Twitch Upon a Star
Page 28
Bewitched actor David White agreed. In 1989, while in Lizzie’s presence, White assessed the Montgomery-Asher marriage/business relationship in one sentence: “She was tremendously supportive of him almost to the point of sainthood.”
Upon hearing that, Lizzie added: “Bill was such a good director and if it hadn’t been for him, [Bewitched] wouldn’t have happened anyway. But I tell you, there were times when I was frustrated, and I’m sure there were times when he was just as frustrated with me.”
As if on cue, David then recalled when Bill directed a scene with him and Lizzie. He was proud of his performance that day, and assumed Bill was going to say “Print!” after the scene was completed. “But he didn’t,” David recalled.
Lizzie chimed in with each account of his memory of that day:
David: One time Liz and I did a scene and it was just marvelous. She was so spontaneous and she was so great. And we didn’t quite finish, and suddenly Bill says, “Cut! Now, quit horsing around, Liz!” Remember that?
Lizzie: I sure do.
David: And she looked at me like, Who’s crazy here?
Lizzie: I was like, “What is going on?”
David: Well, I thought I’m gonna get him a book on directing. You’re supposed to watch the actors.
Lizzie: Boy, that was funny.
David: It was so beautiful, you know.
Lizzie: I remember that.
David: You were in shock.
Lizzie: I know. Asher always figured that I should know what he meant even when he didn’t say anything, which wasn’t true, necessarily.

§ **Given information**:
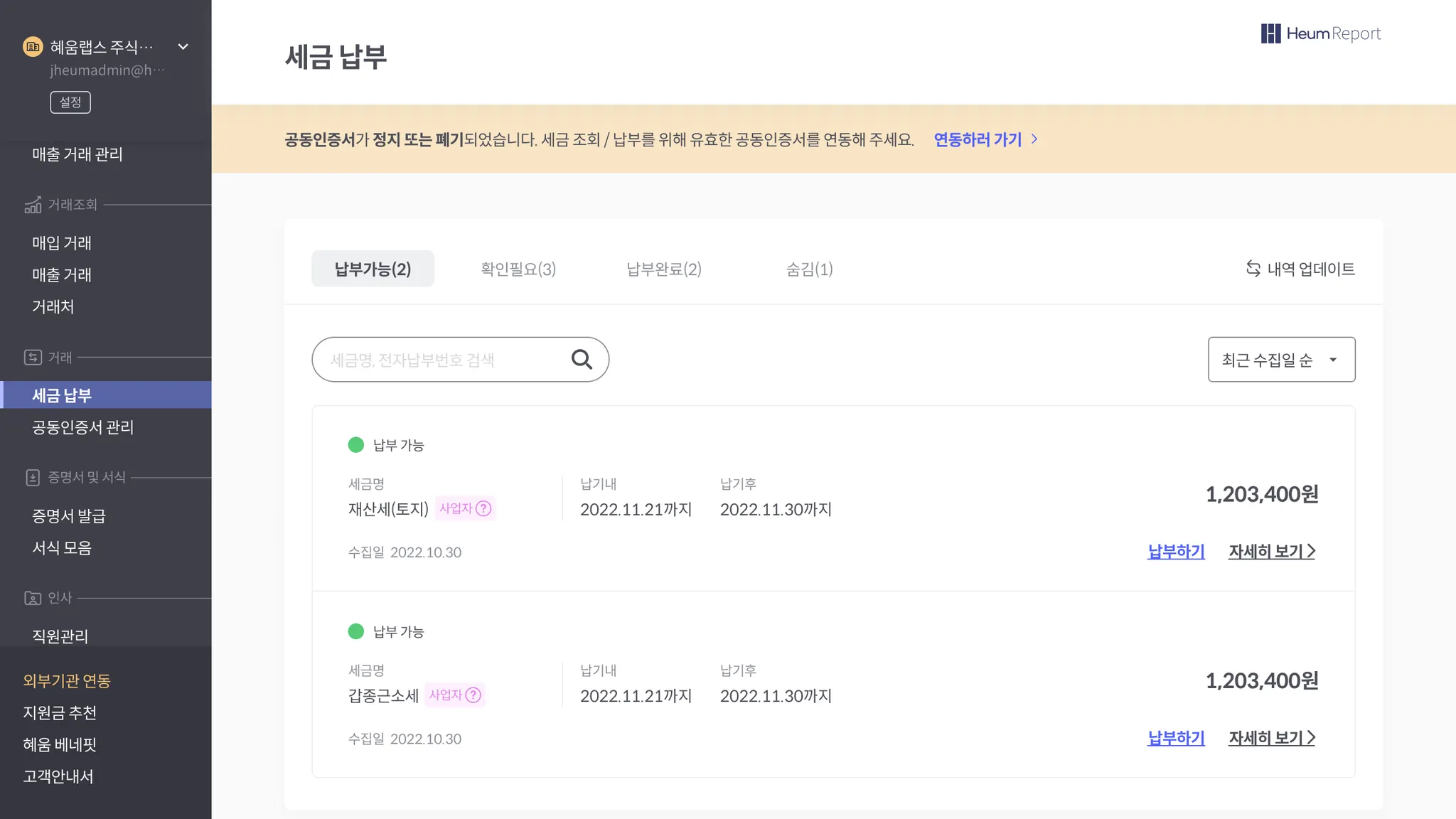The height and width of the screenshot is (819, 1456).
Task: Switch to the 확인필요(3) tab
Action: pyautogui.click(x=518, y=269)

§ **Work to complete**:
A: In the Bewitched excerpt, what did Bill say when he cut the scene David White was proud of?
B: From the Bewitched excerpt, give every remark Lizzie makes in the exchange where each speaker's name introduces what they say.

§ **Task results**:
A: "Cut! Now, quit horsing around, Liz!"

B:
- "I sure do."
- "I was like, 'What is going on?'"
- "Boy, that was funny."
- "I remember that."
- "I know. Asher always figured that I should know what he meant even when he didn't say anything, which wasn't true, necessarily."